Planting a vineyard requires more than just planting vines. There are vine stakes and trellis posts to plant, too, plus drip lines and wires to run.
Portugal-based Vinomatos promises to do it all in one pass with GPS-powered precision: Enter its planting machine, the Révolution.
“The difference is that instead of having the planting crew followed by the trellis crew followed by the irrigation, we do it in one pass,” said Leandro Tomás, who leads the company’s planting services in the U.S. “There’s no marking ahead. We bring our own crew and do everything.”
The company planted Washington State University’s newest research vineyard — 4 acres to host soil health studies — in early June and invited interested industry members to watch the mechanical planter in action. Riding along behind the tractor driver, two crew members loaded potted vines and stakes while a third loaded posts. Additional crew members followed to ensure everything was running smoothly and to reload the vines and supplies as needed.
Vinomatos managing partner Georges Mandrafina was on hand to talk about the company’s evolution from early GPS-enabled planting machines in the 1990s to the Révolution, launched in 2020.
“It’s a big innovation,” he said of the machine’s ability to manage different stakes and two different types of posts at one time, at two different depths. The latest iteration can also correct for slopes on hills, Mandrafina said.
Vinomatos launched its contract planting services in the U.S. in 2019 and, after pandemic-related travel restrictions imposed a temporary speed bump, now has four machines in the U.S. The company brings them to Washington after the California planting season, he said.
Tomás said that with a team of five, each machine can plant between 5,000 and 8,000 plants per day, depending on the layout of the site and the challenges of the terrain. Each vine is mapped within a 1-centimeter margin of error, thanks to real-time kinematic (RTK) technology that increases GPS accuracy. The tractor carries a water tank to give vines a drink at planting, and the drip lines simply need to be hooked up.
Tomás said the company charges a fee per plant, but he declined to share specifics, as the fee depends on the scale of the project and challenges such as terrain and trellis complexity.
It’s compelling technology, but growers looking to save labor by contracting their planting need to be prepared for the hiccups that come with adopting any new technology, said Brittany Komm, vineyard operations manager at Sagemoor Vineyards.

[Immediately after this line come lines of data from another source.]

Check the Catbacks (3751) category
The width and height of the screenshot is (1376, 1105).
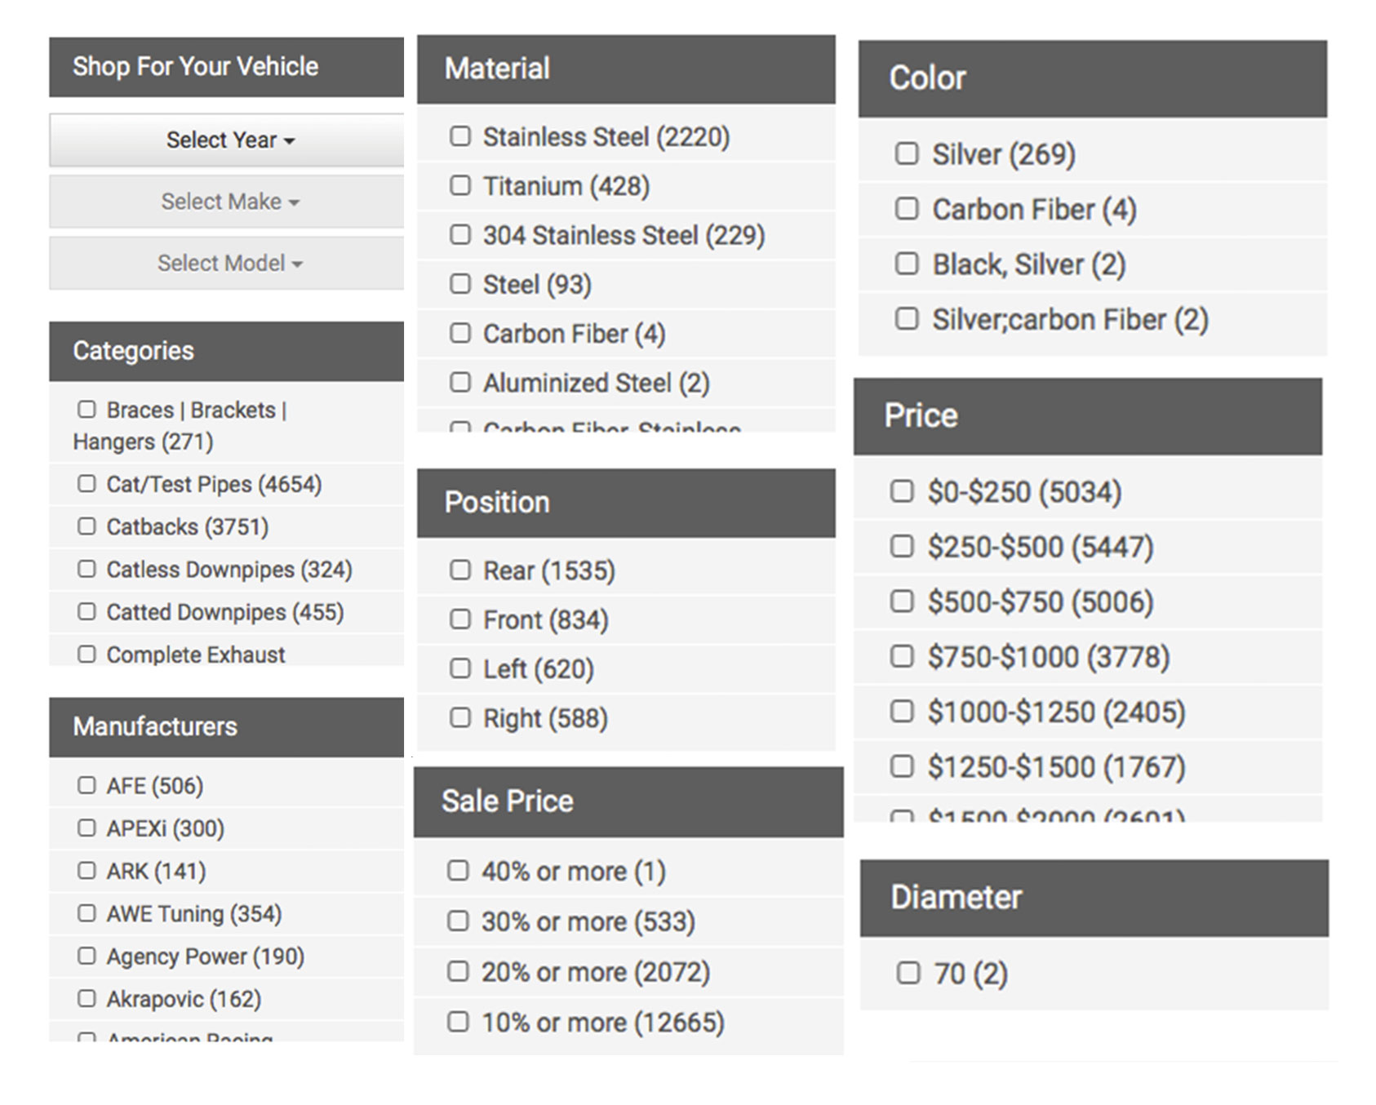tap(87, 526)
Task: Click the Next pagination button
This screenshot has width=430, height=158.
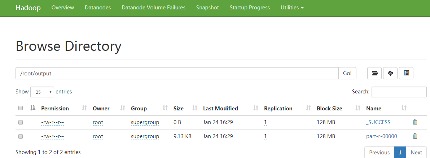Action: 416,153
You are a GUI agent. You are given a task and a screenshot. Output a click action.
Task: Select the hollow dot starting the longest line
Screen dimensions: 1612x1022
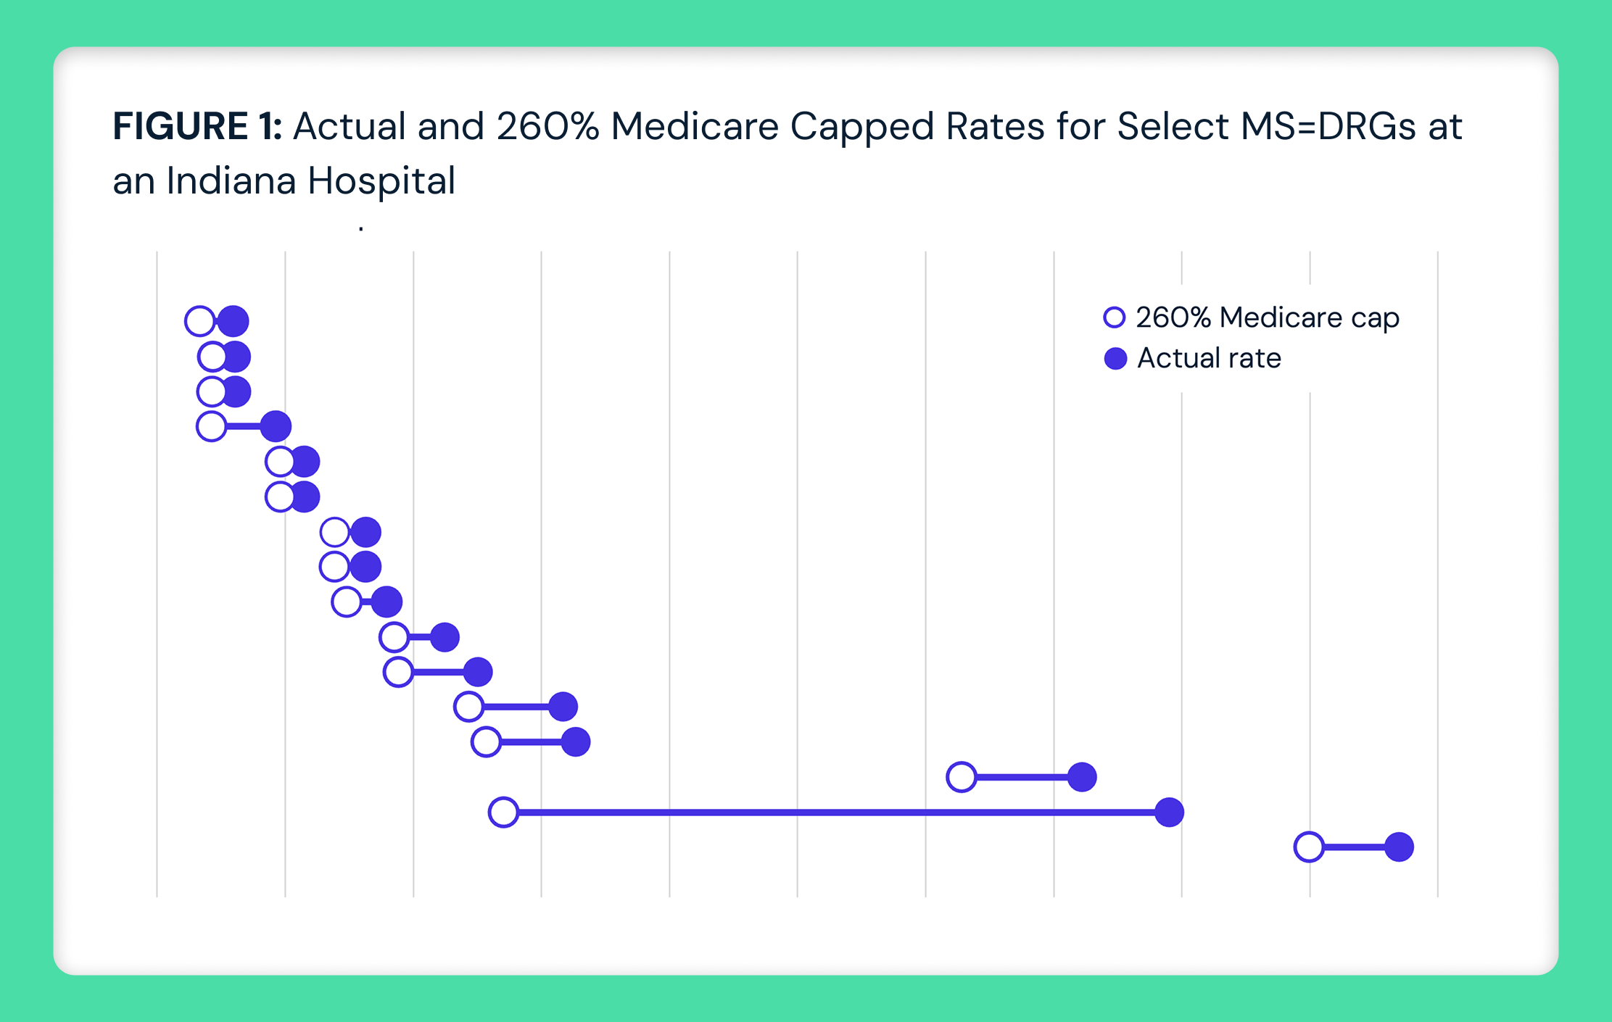tap(503, 812)
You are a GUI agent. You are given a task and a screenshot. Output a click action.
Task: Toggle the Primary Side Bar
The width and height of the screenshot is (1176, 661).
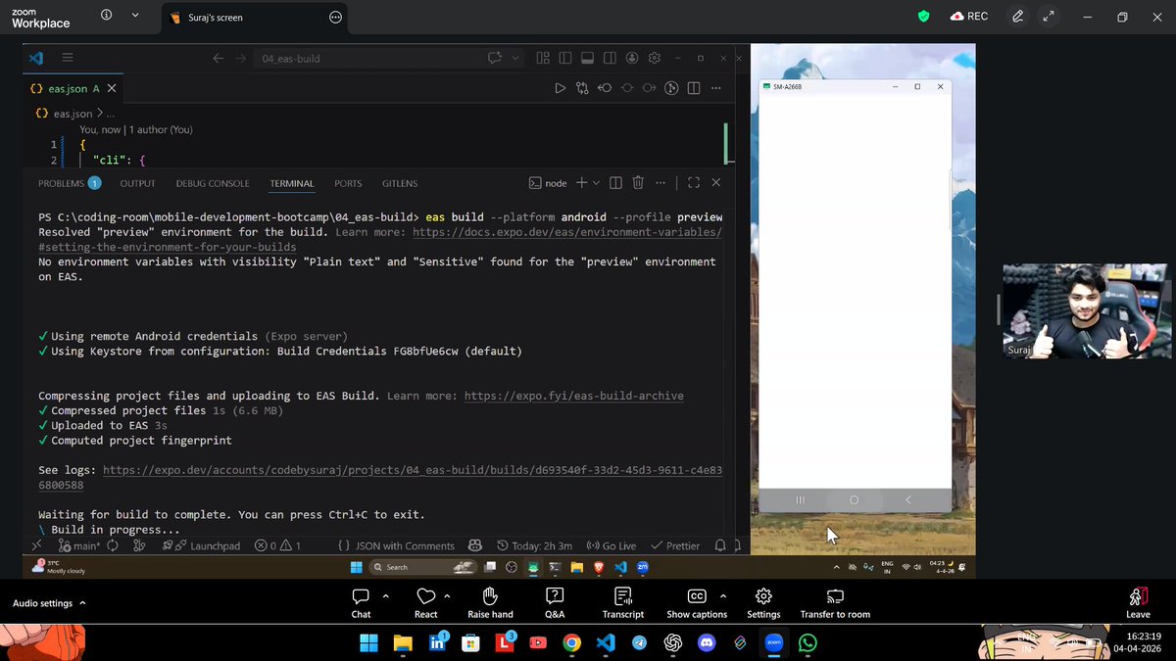(565, 58)
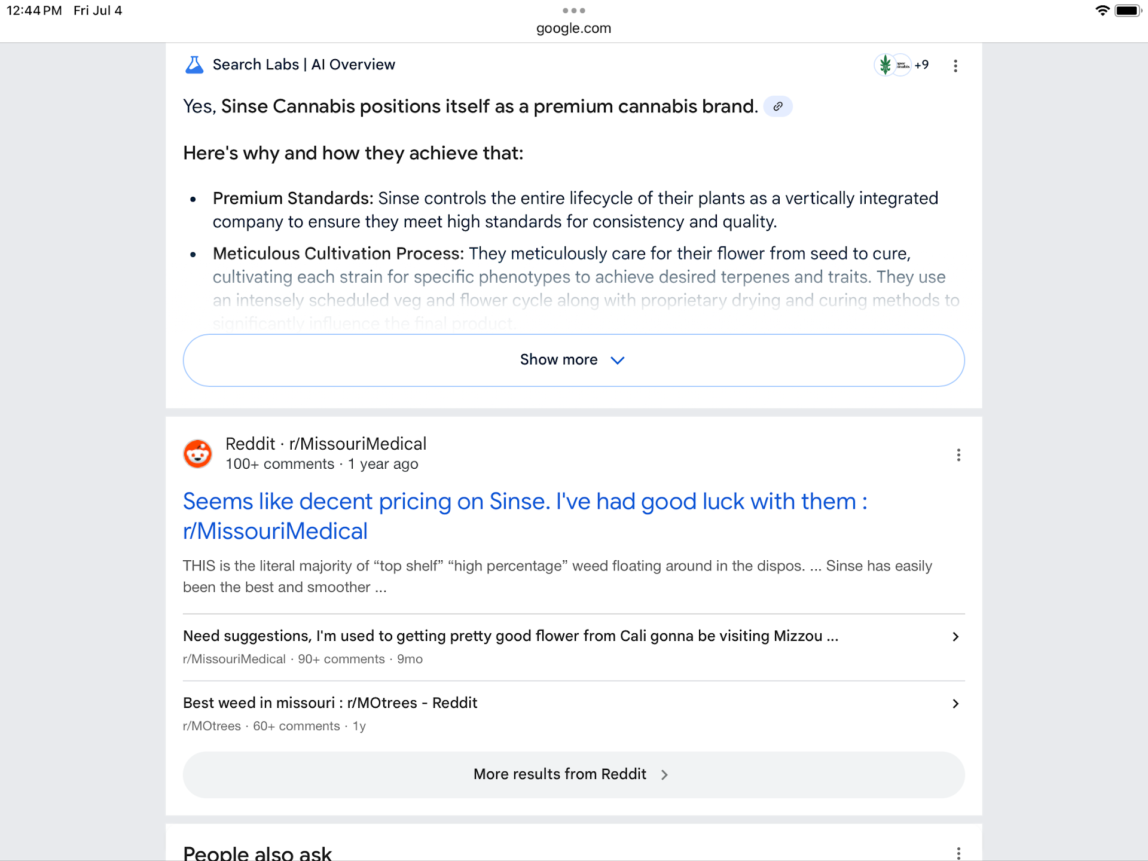Open Best weed in missouri r/MOtrees link
1148x861 pixels.
(330, 703)
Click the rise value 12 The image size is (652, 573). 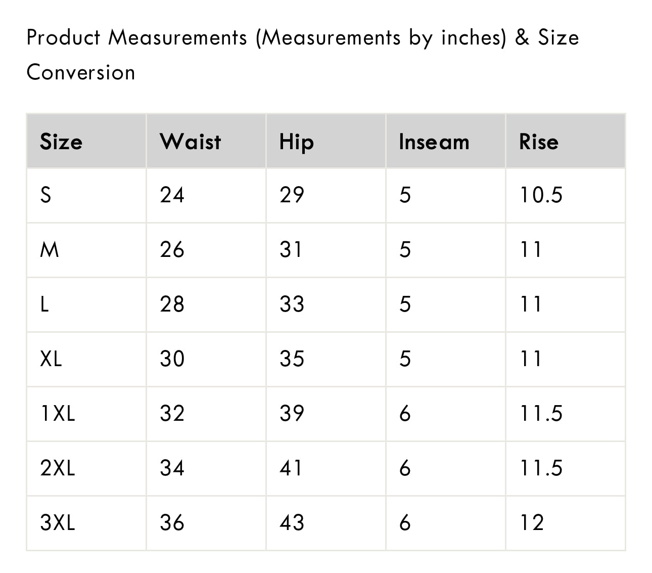click(532, 523)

After being impressed by a trial in 2022, Sagemoor hired Vinomatos to plant nearly 50 acres this spring across three different sites in Walla Walla and the Columbia Basin, some with challenging terrain and rocky soils. Scaling up, they encountered more challenges, which pushed planting into less-than-optimal weather conditions.
“Overall, I think this machine has great capabilities, but it never fully hit the plants per day I was told it could hit,” based on the 2022 trial, she said.
She chalks up some of the challenges to learning experiences for her team — such as how to design and simplify the trellis system to work more efficiently with the machine. Others, such as the wait time for a specialized mechanic or parts, reflect Vinomatos perhaps being stretched thin on customer service as it expands into Washington.
Layers of basalt rock also posed some problems.
“At Southwind (in Walla Walla) there is a lot of rock, and when you are trying to get 2 to 3 feet of a post into rock, it doesn’t bode well for the post or the machine,” she said. “Growers will have to know their ground and the limitations of the machine.”
Successful use of the labor-saving machine may require more site prep than Washington growers typically do, WSU extension specialist Michelle Moyer said during the demonstration. For example, the machine’s precise stake placement may require more thorough ripping in rocky soils, while crews that hand plant on such sites may just opt to move a vine or post a few inches to work around a rock.
Chris Banek, owner of Banek Winegrower Management, has worked with Vinomatos for the past two seasons, and he said the site prep resembles his hand planting prep.
“We’ll cultivate right before they plant, since you don’t want weeds and debris” in the way, he said.
Vinomatos first rips the vine rows down to 3 feet to open the space for the posts, Tomás said. That’s the first pass, done with a different tractor, and it “guarantees that the posts are at the same depth” and gets the stones safely out of the way before the crew follows on the planter.
Ripping, rather than digging holes, also reduces compaction and makes it easier for roots to start growing, Tomás said.
As for the sites, Banek said he watched the machine work well in the cobblestone soil of the Rocks District in Milton-Freewater, Oregon. Broken basalt layers at the Southwind site Komm mentioned, however, required shifting the block edges, he said.
Banek said contracting with Vinomatos allows him to develop more acreage for clients in the spring while his crew is busy managing existing vineyards.
“I don’t have the resources, meaning the crews, at planting time because we have to stay 100 percent focused on growing the crop,” he said.
He’s planning another project with Vinomatos next year and advised other growers who want to do the same to simplify their trellis system and keep up the pace of plants per day. Vineyards with long runs, good layouts and good ground are key, as is having a plan to stage everything and be ready.
“It does 6,000 plants a day, with posts and tubing and wire and 2 quarts of water, and away you go,” he said. “And it’s straight as heck.”